# ABOUT THIS TASK:
Go through the entries below and pick out every line with "will".

# Records excerpted from a collection:
___

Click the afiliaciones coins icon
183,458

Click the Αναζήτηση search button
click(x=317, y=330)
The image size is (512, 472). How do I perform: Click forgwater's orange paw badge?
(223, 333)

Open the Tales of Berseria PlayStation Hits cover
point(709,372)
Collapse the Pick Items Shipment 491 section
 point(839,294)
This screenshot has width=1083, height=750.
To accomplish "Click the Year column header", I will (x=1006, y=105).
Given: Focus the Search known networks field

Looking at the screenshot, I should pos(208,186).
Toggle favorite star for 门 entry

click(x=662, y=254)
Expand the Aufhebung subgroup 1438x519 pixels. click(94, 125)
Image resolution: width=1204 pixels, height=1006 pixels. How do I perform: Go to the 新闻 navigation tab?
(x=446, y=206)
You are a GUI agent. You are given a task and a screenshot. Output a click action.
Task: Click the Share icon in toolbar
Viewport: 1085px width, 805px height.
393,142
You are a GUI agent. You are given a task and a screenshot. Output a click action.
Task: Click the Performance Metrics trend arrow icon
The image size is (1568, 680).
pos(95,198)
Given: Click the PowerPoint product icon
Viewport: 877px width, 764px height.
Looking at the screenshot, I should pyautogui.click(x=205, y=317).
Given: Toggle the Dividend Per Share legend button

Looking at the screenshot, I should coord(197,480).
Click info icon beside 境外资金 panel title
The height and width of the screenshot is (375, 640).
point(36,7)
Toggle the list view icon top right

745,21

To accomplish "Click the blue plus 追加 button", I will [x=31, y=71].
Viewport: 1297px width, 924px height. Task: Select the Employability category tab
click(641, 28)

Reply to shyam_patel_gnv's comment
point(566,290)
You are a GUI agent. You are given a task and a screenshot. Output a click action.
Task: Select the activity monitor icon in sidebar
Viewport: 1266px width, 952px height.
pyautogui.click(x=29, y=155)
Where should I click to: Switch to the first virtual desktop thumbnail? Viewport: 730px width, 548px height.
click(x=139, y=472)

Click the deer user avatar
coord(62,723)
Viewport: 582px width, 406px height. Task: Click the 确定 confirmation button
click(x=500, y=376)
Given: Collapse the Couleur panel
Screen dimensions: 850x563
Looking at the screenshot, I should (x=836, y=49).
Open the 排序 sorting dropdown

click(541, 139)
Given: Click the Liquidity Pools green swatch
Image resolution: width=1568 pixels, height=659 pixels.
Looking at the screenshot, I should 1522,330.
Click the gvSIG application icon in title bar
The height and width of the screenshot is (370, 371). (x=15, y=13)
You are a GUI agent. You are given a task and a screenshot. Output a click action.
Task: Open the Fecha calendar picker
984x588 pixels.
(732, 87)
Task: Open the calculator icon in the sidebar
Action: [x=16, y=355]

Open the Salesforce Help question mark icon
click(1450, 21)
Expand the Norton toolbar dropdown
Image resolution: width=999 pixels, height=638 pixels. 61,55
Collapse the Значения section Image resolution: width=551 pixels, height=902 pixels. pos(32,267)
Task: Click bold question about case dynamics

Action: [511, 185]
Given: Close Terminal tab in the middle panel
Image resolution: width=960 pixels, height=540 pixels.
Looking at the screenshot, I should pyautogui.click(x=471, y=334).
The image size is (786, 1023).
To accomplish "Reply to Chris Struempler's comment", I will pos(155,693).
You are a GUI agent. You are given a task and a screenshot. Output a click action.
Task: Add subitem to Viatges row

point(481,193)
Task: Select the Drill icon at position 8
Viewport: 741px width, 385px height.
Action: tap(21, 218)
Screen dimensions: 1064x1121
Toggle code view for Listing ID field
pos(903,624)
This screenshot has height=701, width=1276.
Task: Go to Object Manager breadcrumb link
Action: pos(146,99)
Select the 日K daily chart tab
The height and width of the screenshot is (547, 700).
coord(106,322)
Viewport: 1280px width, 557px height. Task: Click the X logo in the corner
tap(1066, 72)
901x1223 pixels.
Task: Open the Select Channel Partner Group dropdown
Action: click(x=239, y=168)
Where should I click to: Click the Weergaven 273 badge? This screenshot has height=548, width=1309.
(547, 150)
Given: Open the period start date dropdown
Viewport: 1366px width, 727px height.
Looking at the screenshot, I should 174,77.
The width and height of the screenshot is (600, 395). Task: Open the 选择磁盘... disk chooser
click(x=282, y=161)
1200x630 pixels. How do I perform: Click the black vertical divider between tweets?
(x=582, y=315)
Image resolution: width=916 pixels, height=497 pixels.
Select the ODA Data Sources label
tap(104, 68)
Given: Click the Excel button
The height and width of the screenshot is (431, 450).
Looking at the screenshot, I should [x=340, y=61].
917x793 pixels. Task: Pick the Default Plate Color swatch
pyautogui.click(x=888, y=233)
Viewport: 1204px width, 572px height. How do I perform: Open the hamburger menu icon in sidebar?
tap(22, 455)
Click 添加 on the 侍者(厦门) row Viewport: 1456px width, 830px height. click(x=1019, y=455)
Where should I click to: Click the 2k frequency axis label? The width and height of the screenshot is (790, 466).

___

# WRITTEN RESPONSE:
To accomplish "Click the Year column header", I will (x=1006, y=105).
To accomplish "Click the blue plus 追加 button", I will [x=31, y=71].
To accomplish "Reply to Chris Struempler's comment", I will pos(155,693).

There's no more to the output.